**TEXTE FOURNI**
= = = = =

Eschine, enfant de la fortune & de la politique, est un de ces hommes rares qui paroissent sur la scene comme par une espece d’enchantement. La poussiere de l’école & du greffe, le théâtre, la tribune, la Grece, la Macédoine, lui virent jouer tour-à-tour différens rôles. Maître d’école, greffier, acteur, ministre, sa vie fut un tissu d’aventures ; sa vieillesse ne fut pas moins singuliere : il se fit philosophe, mais philosophe souple, adroit, ingénieux, délicat, enjoué. Il charma plus d’une fois ses compatriotes, & fut admiré & estimé de Philippe. L’obscurité de sa naissance, l’amour des richesses & de la gloire piquerent son ambition, & ses malheurs n’altererent jamais les charmes & les graces de son esprit, il l’avoit extrèmement beau.

Une heureuse facilité que la nature seule peut donner, regne par-tout dans ses écrits ; l’art & le travail ne s’y font point sentir. Il est brillant & solide ; sa diction ornée des plus nobles & des plus magnifiques figures, est assaisonnée des traits les plus vifs & les plus piquans. La finesse de l’art ne se fait pas tant admirer en lui que la beauté du génie. Le sublime qui regne dans ses harangues n’altere point le naturel. Son style simple & net n’a rien de lâche ni de languissant, rien de resserré ni de contraint. Ses figures sortent du sujet sans être forcées par l’effort de la réflexion. Son langage châtié, pur, élégant, a toute la douceur du langage populaire. Il s’éleve sans se guinder ; il s’abaisse sans s’avilir ni se dégrader.

Une voix sonore & éclatante, une déclamation brillante, des manieres aimables & polies, un air libre & aisé, une capacité profonde, une étude réfléchie des lois, une pénétration étendue lui concilierent les suffrages des tribus assemblées, & l’admiration des connoisseurs. Par tous ces talens que la nature lui prodigua, que son génie sut merveilleusement cultiver, le fils d’Atromete devint le digne rival de Démosthène, & le compagnon des rois.

Démosthène, le premier des orateurs grecs, mérite bien de nous arrêter quelque tems. Il naquit à Athènes 381 ans avant Jesus-Christ. Il fut disciple d’Isocrate, de Platon, & d’Isée, & fit sous ce grand maître de tels progrès, qu’à l’âge de dix-sept ans il plaida contre ses tuteurs, & les fit condamner à lui payer trente talens qu’il leur remit.

= = = = =

[Données extraites d'une collection]
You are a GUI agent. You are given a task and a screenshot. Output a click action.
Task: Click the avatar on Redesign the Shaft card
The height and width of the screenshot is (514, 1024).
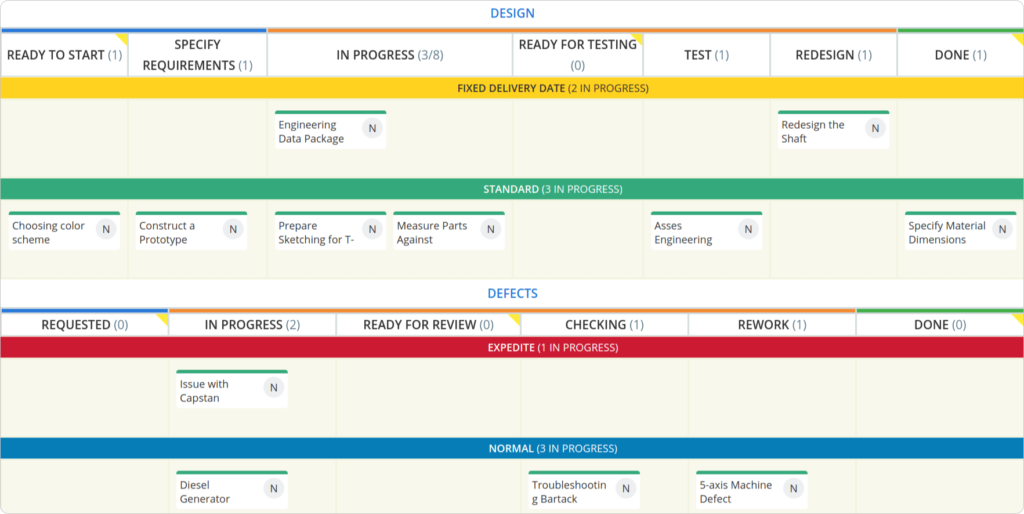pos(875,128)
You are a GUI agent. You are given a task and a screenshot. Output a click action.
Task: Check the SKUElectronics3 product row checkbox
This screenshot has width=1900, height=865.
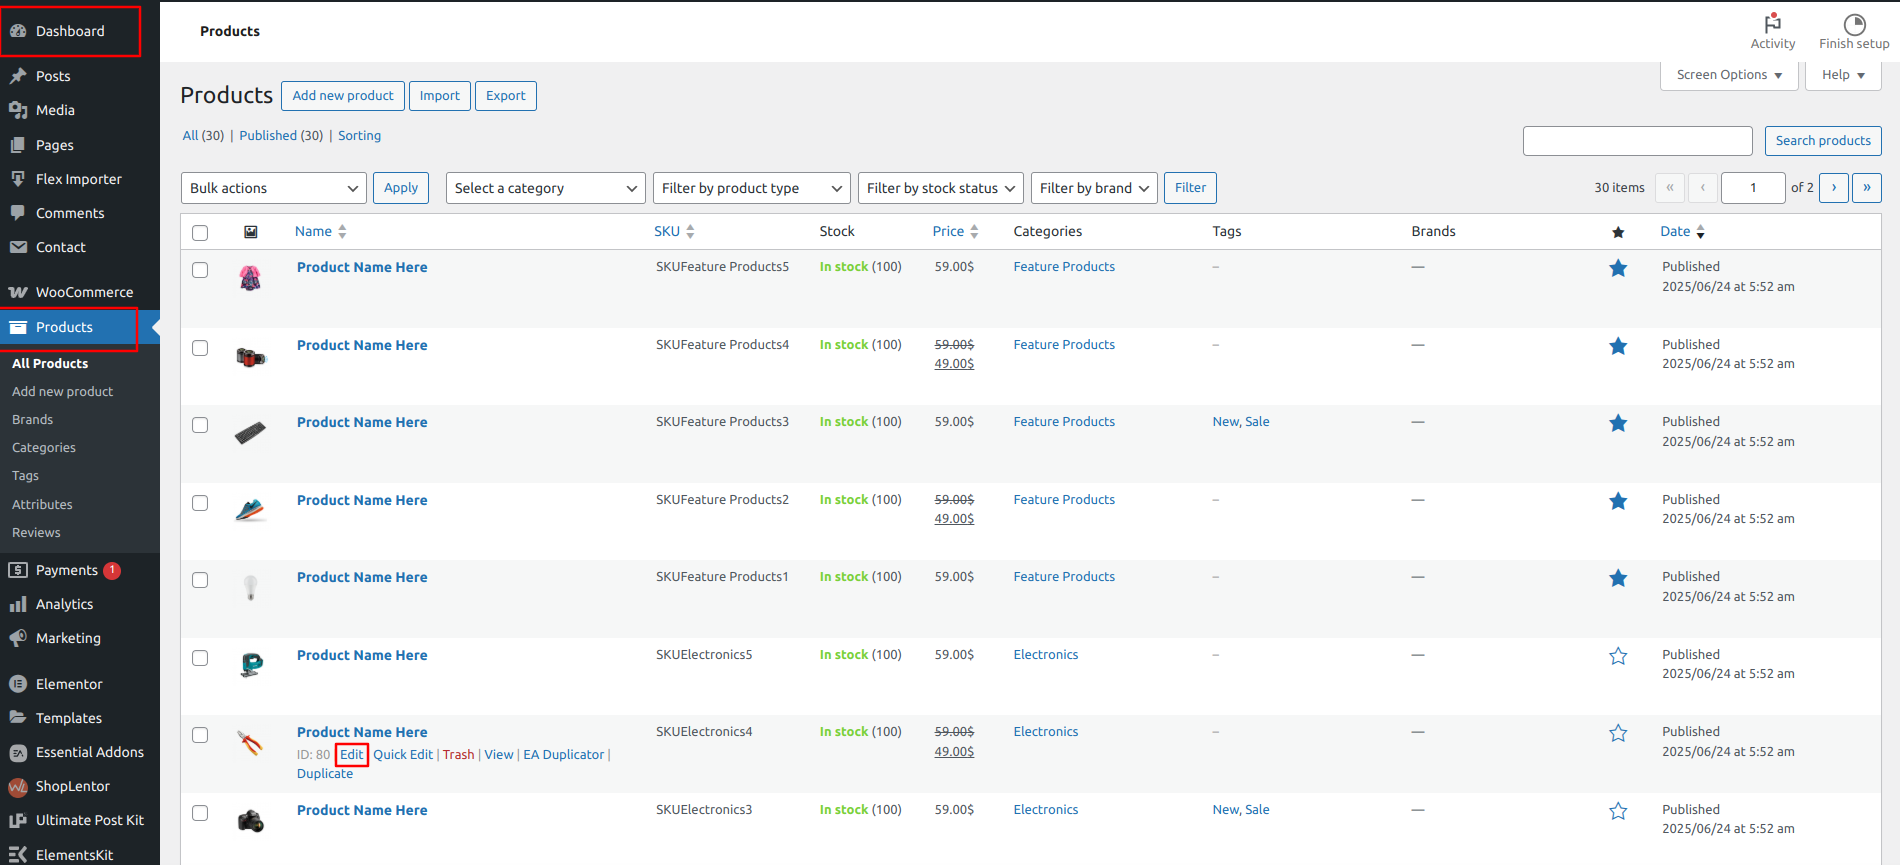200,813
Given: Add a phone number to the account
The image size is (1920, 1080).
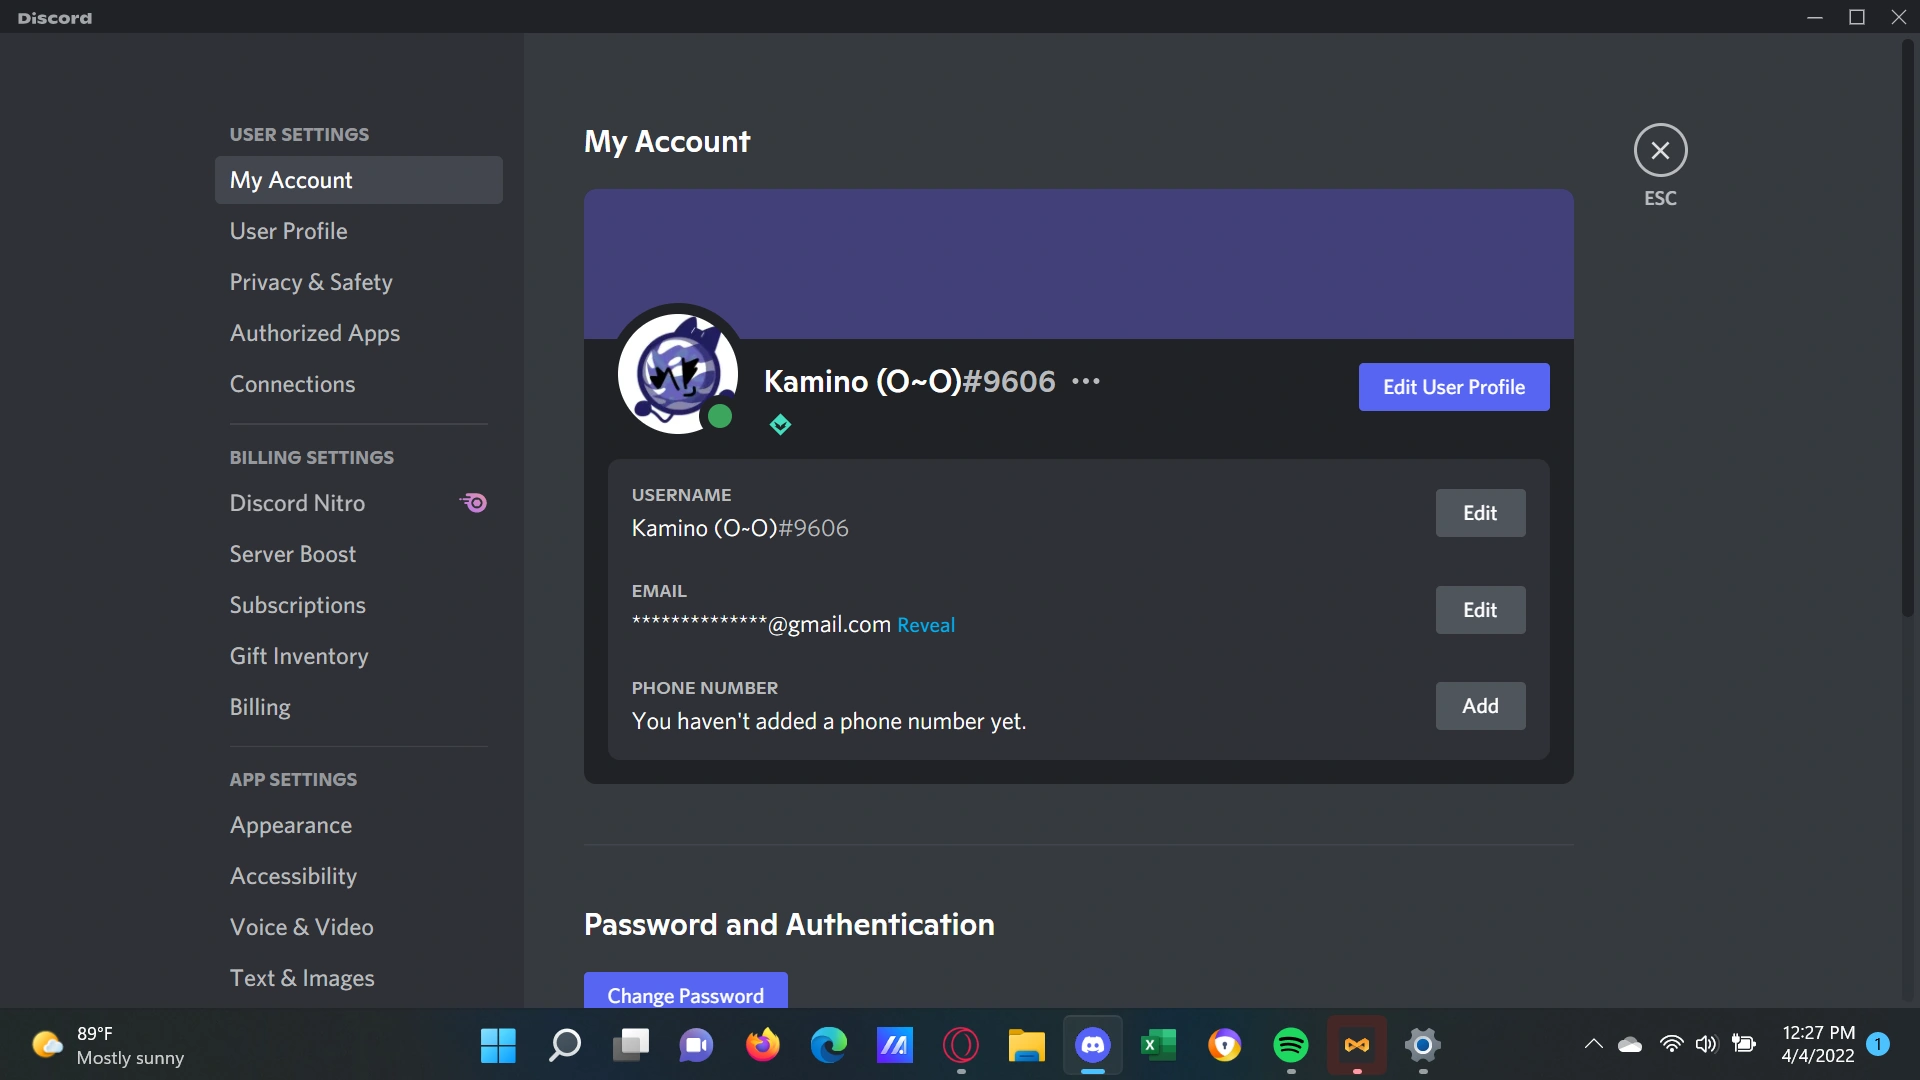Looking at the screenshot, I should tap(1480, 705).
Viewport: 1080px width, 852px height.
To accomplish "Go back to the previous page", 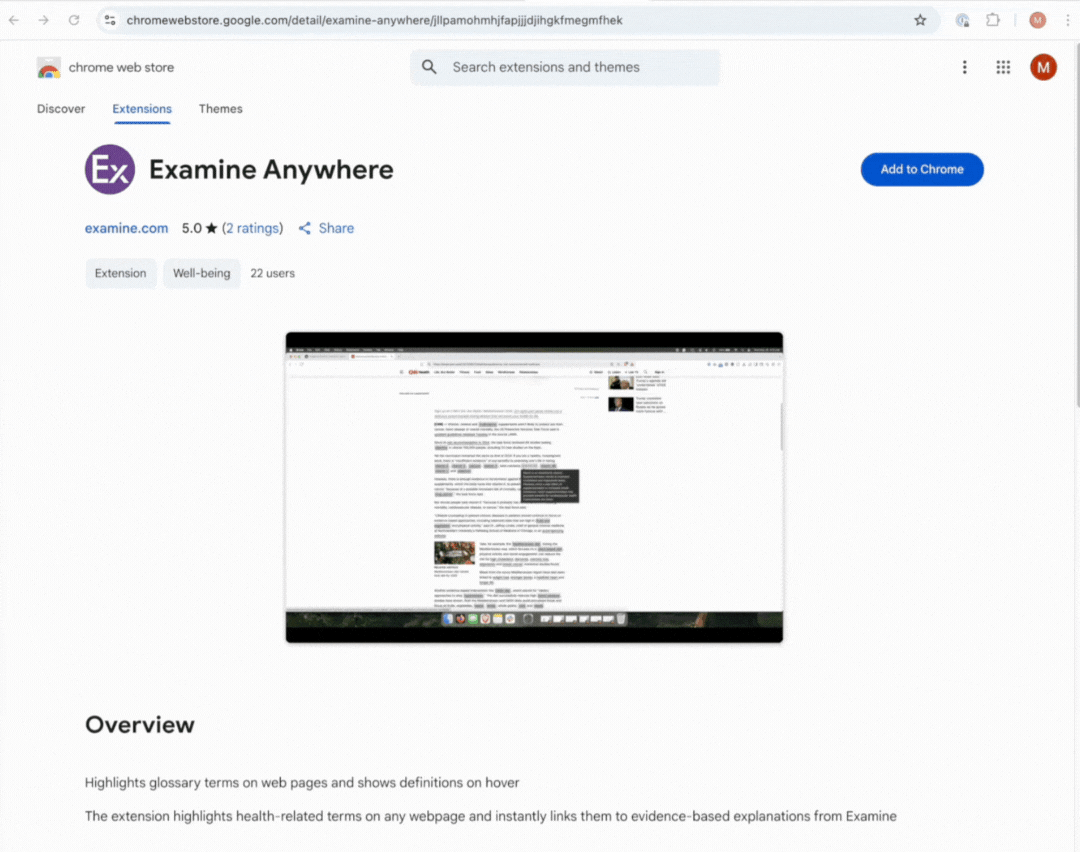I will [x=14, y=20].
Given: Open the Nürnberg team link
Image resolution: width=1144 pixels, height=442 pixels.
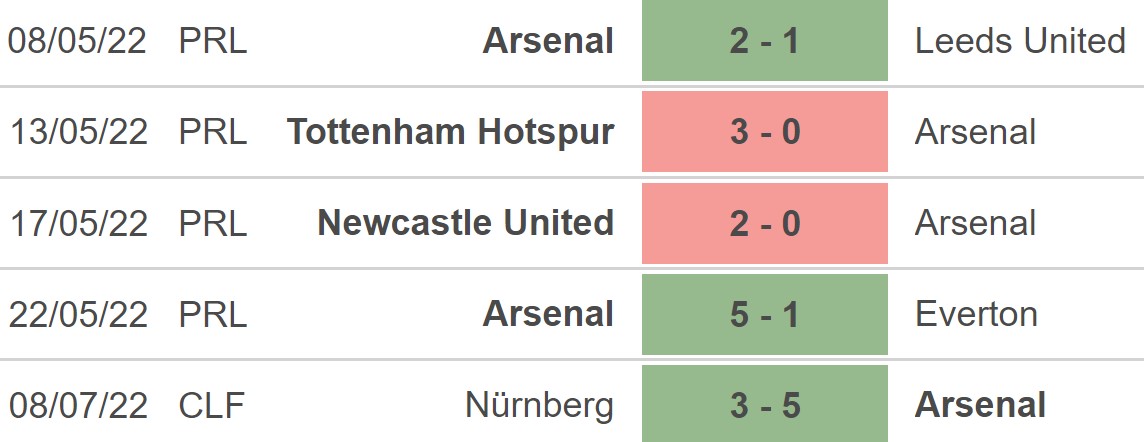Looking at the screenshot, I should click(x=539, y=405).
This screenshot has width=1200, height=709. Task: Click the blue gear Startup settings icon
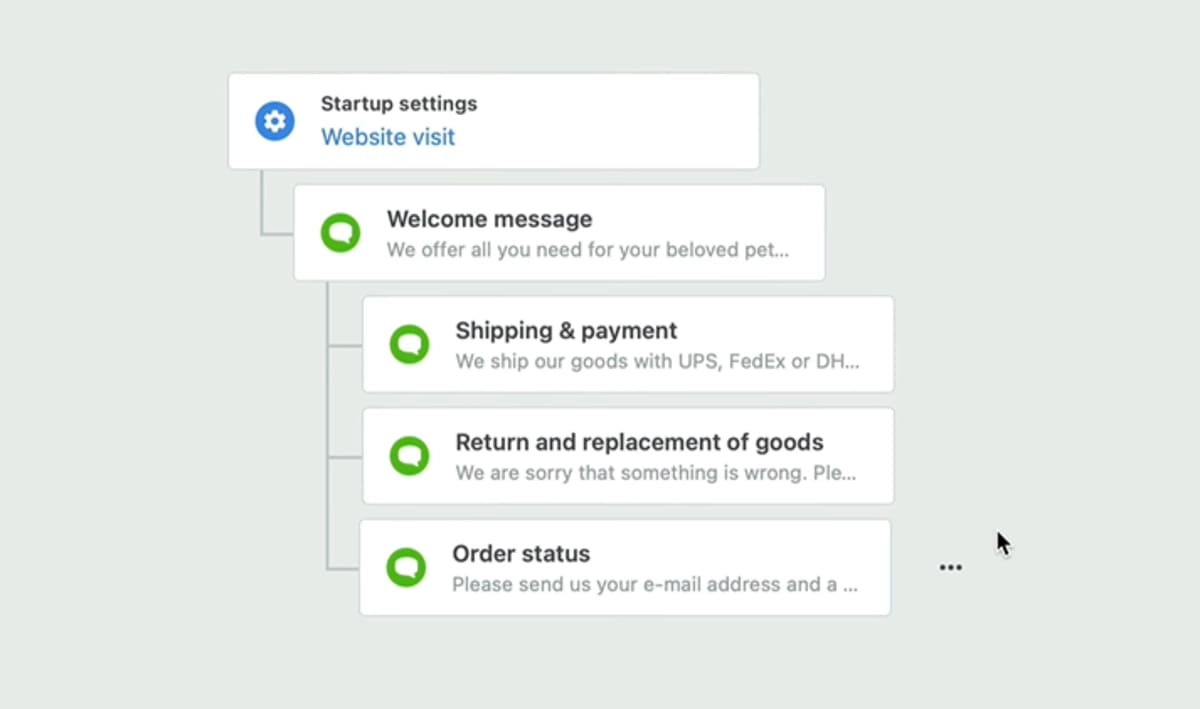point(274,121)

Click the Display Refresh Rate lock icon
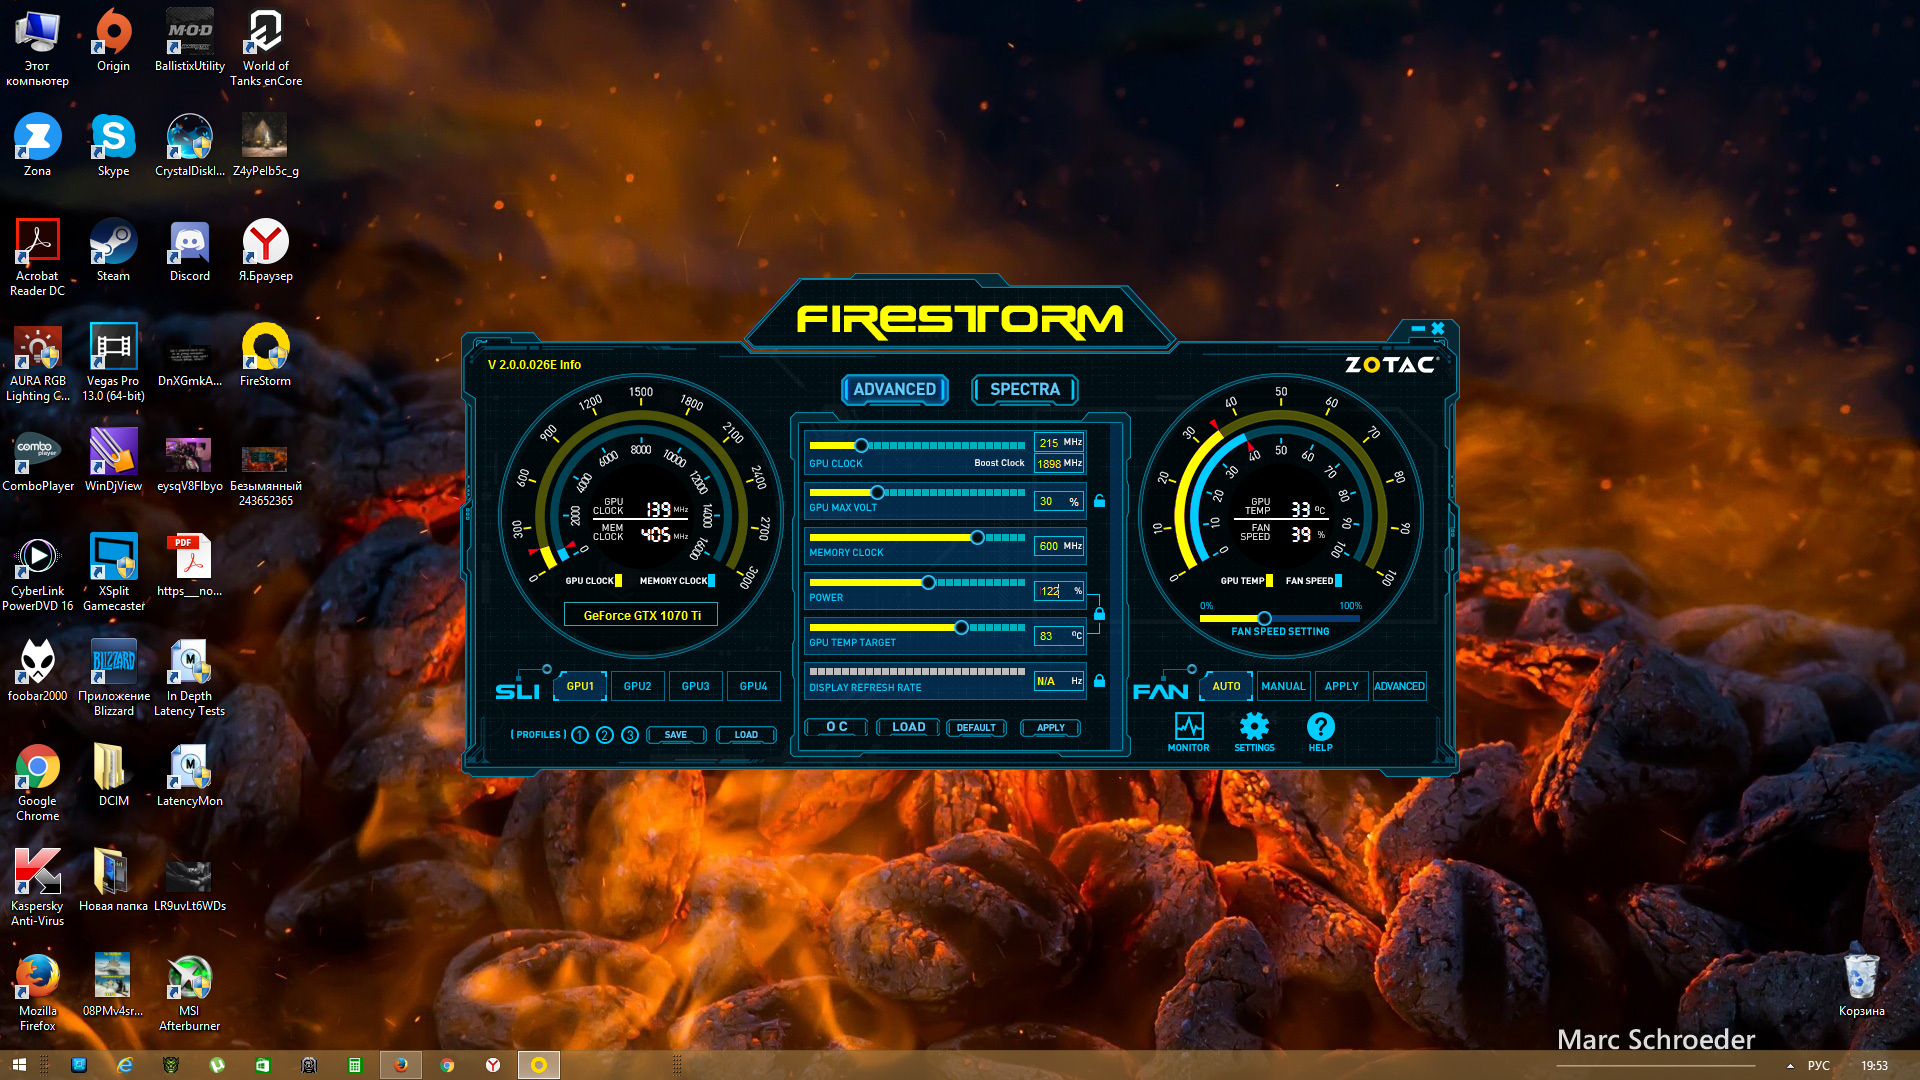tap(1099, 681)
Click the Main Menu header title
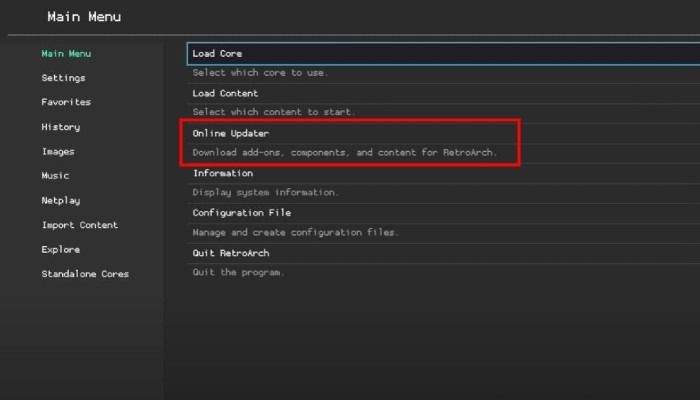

= = = = =

**CONSIGNE DONNÉE A**
Rassemblez chacune des lignes des données ci-dessus qui contiennent la chaîne « This ». La casse doit être respectée.
**CONSIGNE DONNÉE B**
Poursuivez le texte sur les orateurs Eschine et Démosthène en reprenant après sa dernière phrase.

**RÉPONSE FINALE A**
This screenshot has width=1900, height=865.
This screenshot has width=1200, height=709. Task: Click the blue gear Startup settings icon

**RÉPONSE FINALE B**
Né pour fixer le vrai point de l’éloquence grecque, il eut à combattre en même tems les obstacles de la nature & de la fortune. L’étude & la vertu s’efforcerent comme à l’envi, de le placer à la tête des orateurs & de lui soumettre ses rivaux. Point d’homme qui ait été tant contredit, & point d’homme qui ait été tant admiré : point d’orateur plus mal partagé du côté de la nature, & plus aidé du côté de l’art : point de politique qui ait eu moins de loisir, & qui ait su mieux employer le tems ; son éloquence & sa vertu peuvent être regardées comme un prodige de la raison & le plus grand effort du génie.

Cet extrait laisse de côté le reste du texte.